This might seem like a random article when compared to the "philosophical" thread followed by the four preceding articles, but I have no plans on anchoring these writings to any specific niche. These articles are just meant to be a random collection of stream of consciousness flurries that set some of my thoughts in stone, so that I can easily refer back to them. As such there's not going to be a single strong prevailing "subject" in this blog. There will definitely be prevailing themes in the blog, but I plan on looping in as many subjects as interest me.
That said, I'm definitely going to publish a lot of articles on mathematics. I don't know too much about mathematics, and haven't gone through more advanced topics yet. I'm currently reading "Understanding Analysis" by Stephen Abbott, which is an absolutely incredible book. But other than that first foray into real analysis, I haven't studied much else at all, except some extremely basic linear algebra. I will pursue this study of mathematics, because I really love the subject so far, though I am still early on that journey. So these thoughts will end up re-inventing the wheel a lot, and I'm completely fine with that; I believe that's how mathematics should be learned, and I believe that for almost everything else, re-inventing the wheel is the optimal way to experience those fields. I might write another article on that sometime. Anyway, here's the article.
Mathematical proof (with tangent about logic as graph and functions)
Any rational deduction ideally operates on a trusted, axiomatic system of logic. This base system of logic consists of specific objects and operations, and is always consistent, meaning that the same logical statement cannot be both true and false at the same time.

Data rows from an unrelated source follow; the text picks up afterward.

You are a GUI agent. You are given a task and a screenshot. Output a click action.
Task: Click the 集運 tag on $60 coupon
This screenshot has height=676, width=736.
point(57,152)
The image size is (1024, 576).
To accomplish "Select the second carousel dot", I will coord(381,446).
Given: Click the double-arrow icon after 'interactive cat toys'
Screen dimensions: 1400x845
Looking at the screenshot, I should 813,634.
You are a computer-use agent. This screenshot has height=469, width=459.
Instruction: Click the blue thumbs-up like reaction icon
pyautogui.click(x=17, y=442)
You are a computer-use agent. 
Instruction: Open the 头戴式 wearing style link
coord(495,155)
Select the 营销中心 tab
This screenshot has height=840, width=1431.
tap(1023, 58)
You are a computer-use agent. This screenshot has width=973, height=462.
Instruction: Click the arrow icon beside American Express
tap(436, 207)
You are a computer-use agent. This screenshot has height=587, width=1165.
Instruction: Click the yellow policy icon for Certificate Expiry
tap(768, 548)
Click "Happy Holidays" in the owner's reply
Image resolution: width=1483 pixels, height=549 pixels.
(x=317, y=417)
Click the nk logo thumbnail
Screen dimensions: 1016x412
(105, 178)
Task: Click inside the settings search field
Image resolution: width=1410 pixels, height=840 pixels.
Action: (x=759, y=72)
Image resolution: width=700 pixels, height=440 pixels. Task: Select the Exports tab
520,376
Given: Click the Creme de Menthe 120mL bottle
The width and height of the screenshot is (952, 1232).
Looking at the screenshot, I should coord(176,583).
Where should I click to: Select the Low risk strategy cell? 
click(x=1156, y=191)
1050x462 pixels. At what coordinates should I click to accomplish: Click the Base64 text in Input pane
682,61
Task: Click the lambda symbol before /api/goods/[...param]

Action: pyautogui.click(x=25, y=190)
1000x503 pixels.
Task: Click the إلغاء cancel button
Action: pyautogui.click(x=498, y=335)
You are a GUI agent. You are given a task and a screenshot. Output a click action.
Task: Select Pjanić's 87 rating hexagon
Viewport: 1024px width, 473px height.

Another "good to have" property of these logical systems is that of thoroughness. As I've mentioned, logical systems entail certain types of objects, such as operations, numbers, and other definitions such as "functions" or "vector spaces". These objects should be as linked or connected as possible. I haven't made that idea very rigorous yet (note to self: explore this concept), but if two different objects are within the scope of our logical system, there should be an unambiguous linkage between them in order to avoid (as much as possible) unproveable statements. As an abstract example, imagine we have "object A" and "object B" in our logical operation. Let's say each object belongs to a specific object type (for example, the object "2" is a number). Further, object types have hierarchies of specificity; and this can also be viewed in terms of subsets (for example, 2 is a number, but also has even parity, is an integer, is positive, etc.; all of these are object types, an equivalent term would be attributes). So we have object A belongs to object type A and object B belongs to object type B. It is desireable on the abstract level that their corresponding object types have some link, otherwise we cannot relate those objects in any way, meaning we cannot make any strong rational deductions about them together.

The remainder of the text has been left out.